Володю разыскали быстро (прислуживал по церкви у попа в каком-то городе), но виновность его в убийстве никто доказать не мог. Варя Сторожнева заявила на суде, что Володя в ту ночь был с ней. Опровергнуть алиби никто не смог, и дело на том кончилось.
Но и после этого Володя домой не вернулся, остался «в служках» у попа. А через год или полтора стали приходить от него письма из другого города. И скоро по селу пополз слух: Володька Рогатнев учится на священника…
— Не знаю, — говорил учитель, глядя за вагонное окно, в ночь, — с тоски ли по отчему дому или что другое сыграло тут, но избрал для себя свежеиспеченный священник «отец Владимир» небольшой приход поблизости от родных мест. Только в еще большей глуши, в лесных чащобах, за знаменитыми у нас Лихими Гарями. Женился (между прочим, на той же Варе Сторожневой), стал править службу. Да тут война. И он первый, говорят, из попов, без соизволения свыше, отслужил молебен — или как там у них называется — за непобедимость России. После этого церковь с неделю была закрыта — отец Владимир ездил к начальству за разрешением сложить духовный сан «ради ратного деяния». Начальство отказало, он вернулся и правил службу до самой оккупации наших мест немцами. И при фашистах еще с неделю служил. А после того как немцы расстреляли у церковной паперти двух коммунистов и семью еврея, торговавшего в сельском магазине, отец Владимир исчез. Под предлогом отвезти беременную жену к ее матери. Отвез, а сам не вернулся. Остальное стало известно позднее. Оказалось, что пребывал отец Владимир в партизанах. И партизанил неплохо. Заметили небось — прихрамывает?.. Ранение. Притом тяжелое… Орден Отечественной войны второй степени получил. А самое интересное — имя себе сменил, стал Валентином. В память о молодом партизане, сослуживце своем, который погиб, прикрывая выход отряда из неравного боя…
Поезд вырвался из лесного коридора в поле, шум его смягчился, и поредела темень за окном.
— Чем не житие святого человека? — продолжал с улыбкой учитель. — А? Хорош попик! — подтрунил он теперь уже над самим собой. — И хваток, и умен, и словом играет — что твой силач гирями. Один против двух и — гляди — держится. Хор-рош попик!
— А куда он едет?
— Говорит, большое лицо на беседу вызвало. А зачем — не знает. А может, и знает, да не признается. Небось на выдвижение. Я так думаю. А вообще… Кто их, попов, разберет?..
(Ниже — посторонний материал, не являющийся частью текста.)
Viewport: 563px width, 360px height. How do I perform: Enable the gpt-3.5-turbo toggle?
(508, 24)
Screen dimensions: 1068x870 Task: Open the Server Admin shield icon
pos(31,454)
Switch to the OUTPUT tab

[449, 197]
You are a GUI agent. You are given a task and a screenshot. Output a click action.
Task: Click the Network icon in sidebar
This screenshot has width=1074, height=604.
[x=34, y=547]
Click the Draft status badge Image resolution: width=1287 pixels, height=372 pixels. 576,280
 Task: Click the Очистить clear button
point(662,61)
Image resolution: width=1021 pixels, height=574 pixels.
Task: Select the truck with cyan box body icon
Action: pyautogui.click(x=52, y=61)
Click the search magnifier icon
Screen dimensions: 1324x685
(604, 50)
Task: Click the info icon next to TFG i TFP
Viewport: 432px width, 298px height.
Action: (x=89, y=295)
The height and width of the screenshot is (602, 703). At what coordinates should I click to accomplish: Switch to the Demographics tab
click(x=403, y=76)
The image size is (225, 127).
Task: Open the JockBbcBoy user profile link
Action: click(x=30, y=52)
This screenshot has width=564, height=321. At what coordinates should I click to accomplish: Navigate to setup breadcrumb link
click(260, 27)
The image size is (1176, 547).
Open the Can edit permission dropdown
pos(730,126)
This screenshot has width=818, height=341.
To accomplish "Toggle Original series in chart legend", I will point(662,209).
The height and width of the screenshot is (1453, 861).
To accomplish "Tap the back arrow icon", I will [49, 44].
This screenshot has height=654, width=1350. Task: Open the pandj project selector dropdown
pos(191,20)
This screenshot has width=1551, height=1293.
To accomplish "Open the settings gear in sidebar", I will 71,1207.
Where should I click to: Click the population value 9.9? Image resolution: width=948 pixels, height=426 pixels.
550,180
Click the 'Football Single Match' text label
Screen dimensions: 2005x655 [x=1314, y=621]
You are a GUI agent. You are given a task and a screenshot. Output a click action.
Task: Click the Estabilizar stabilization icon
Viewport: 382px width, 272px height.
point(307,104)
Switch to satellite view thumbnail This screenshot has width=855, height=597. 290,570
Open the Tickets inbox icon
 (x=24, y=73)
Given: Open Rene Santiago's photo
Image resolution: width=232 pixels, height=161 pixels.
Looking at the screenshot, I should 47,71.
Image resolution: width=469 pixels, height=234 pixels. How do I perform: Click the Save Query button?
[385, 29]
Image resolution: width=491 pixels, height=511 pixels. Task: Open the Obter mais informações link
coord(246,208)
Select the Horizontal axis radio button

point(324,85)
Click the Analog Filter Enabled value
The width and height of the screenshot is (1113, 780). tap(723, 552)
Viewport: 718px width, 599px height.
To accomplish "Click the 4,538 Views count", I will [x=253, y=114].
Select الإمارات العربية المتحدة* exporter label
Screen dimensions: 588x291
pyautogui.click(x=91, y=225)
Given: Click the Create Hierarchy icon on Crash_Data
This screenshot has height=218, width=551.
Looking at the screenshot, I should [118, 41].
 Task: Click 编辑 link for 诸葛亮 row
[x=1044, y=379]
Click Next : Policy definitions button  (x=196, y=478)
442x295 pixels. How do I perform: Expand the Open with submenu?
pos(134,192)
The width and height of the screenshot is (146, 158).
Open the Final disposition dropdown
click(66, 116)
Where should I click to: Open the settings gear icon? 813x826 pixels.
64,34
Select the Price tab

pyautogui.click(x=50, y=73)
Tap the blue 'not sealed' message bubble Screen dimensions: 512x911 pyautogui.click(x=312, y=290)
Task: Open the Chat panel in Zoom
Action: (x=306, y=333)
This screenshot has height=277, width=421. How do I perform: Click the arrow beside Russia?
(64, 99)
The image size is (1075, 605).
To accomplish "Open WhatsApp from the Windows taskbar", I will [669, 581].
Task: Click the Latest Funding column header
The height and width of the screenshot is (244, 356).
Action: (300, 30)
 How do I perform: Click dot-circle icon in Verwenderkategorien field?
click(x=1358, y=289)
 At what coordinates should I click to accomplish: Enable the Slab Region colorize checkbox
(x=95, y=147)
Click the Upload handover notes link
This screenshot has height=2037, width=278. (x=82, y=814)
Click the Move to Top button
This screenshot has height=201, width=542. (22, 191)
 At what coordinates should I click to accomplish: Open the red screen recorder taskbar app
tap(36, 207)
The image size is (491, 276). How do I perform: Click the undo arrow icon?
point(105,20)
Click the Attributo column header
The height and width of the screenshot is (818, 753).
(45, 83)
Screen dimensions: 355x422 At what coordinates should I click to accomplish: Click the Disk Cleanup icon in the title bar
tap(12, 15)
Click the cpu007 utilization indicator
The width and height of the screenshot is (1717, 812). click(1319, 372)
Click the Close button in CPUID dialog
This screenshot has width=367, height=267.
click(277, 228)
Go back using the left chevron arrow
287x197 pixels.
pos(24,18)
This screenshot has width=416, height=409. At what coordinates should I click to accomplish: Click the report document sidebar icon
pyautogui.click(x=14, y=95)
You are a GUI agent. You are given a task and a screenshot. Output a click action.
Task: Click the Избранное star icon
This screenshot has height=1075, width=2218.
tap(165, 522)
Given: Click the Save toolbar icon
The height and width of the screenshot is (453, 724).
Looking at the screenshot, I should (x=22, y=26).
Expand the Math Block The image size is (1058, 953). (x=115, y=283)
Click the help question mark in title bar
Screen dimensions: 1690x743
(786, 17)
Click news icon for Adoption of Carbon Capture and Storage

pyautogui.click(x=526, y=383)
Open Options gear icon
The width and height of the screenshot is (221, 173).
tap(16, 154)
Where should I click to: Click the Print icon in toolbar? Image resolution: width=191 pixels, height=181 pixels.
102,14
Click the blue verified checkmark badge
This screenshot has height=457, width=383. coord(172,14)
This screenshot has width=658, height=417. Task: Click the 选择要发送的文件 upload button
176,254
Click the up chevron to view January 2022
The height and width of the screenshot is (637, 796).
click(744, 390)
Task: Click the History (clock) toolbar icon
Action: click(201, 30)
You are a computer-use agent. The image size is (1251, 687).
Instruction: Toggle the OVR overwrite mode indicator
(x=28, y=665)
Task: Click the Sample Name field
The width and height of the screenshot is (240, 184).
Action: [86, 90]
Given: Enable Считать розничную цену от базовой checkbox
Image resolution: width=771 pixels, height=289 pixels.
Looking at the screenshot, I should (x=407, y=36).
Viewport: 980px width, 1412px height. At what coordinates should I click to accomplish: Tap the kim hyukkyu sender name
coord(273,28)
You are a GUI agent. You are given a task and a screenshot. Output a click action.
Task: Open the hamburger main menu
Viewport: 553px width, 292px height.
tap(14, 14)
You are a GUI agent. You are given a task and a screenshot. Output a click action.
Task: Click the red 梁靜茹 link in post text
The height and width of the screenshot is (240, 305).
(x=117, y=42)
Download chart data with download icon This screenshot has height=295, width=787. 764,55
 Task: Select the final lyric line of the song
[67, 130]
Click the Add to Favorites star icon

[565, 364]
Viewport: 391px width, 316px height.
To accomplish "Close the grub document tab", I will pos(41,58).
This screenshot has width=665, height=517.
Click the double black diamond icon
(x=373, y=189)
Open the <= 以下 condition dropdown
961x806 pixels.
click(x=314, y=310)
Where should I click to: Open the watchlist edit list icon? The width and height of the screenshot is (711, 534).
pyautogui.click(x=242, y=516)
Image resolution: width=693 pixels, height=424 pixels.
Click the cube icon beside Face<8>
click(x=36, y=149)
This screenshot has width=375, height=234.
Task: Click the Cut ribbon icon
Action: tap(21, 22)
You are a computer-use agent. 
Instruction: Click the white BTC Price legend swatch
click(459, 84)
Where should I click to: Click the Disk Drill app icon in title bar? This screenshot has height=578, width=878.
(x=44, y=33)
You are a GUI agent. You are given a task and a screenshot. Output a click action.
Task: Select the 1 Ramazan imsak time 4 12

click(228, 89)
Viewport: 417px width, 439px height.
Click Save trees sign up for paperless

В окно било полевой свежестью, смешанной с паровозной гарью. Вдали поодиночке мелькали спозднившиеся огоньки заслоненных теменью сельских хат, и там, над этими огнями жилищ, звезды небосклона казались безжизненными и пустыми. И мы с учителем смотрели на них, как на невидимо разбрызганные нашим полемическим азартом искры, от которых ничто не загорится.
Я не знал — и не мог знать, — что спор этот еще вернется ко мне, только, правда, в иных обстоятельствах и в непредвиденно усложненных поворотах, и я освобожусь-таки от обволакивающей мозг и душу магии красноречия отца Валентина.
Это было уже совсем близко, а мы с учителем, наэлектризованные долгой словесной дуэлью, — и там, у вагонного окна, оставались все еще ее участниками. И думали, оказывается, об одном и том же.
— Как вы полагаете, — после долгого молчания спросил у меня мой собеседник, — поджигал он, — учитель кивком головы показал на дверь купе, — охотничий домик? Убивал этих самых… Жбанковых?
И у меня в мыслях было то же, только не вопросом и сомнением, а живой картиной поджога. Мне прозрачно и недвусмысленно виделось: дальняя лесная глухомань, в ней — крохотный, одинокий домик и — чиркающий спичкой человек… Конечно же Рогатнев-младший… В лесном безветрии огонь плотен и, нетороплив, лишь чуть-чуть, по краям и сверху, колеблется его оранжевая, с белесостью, грива.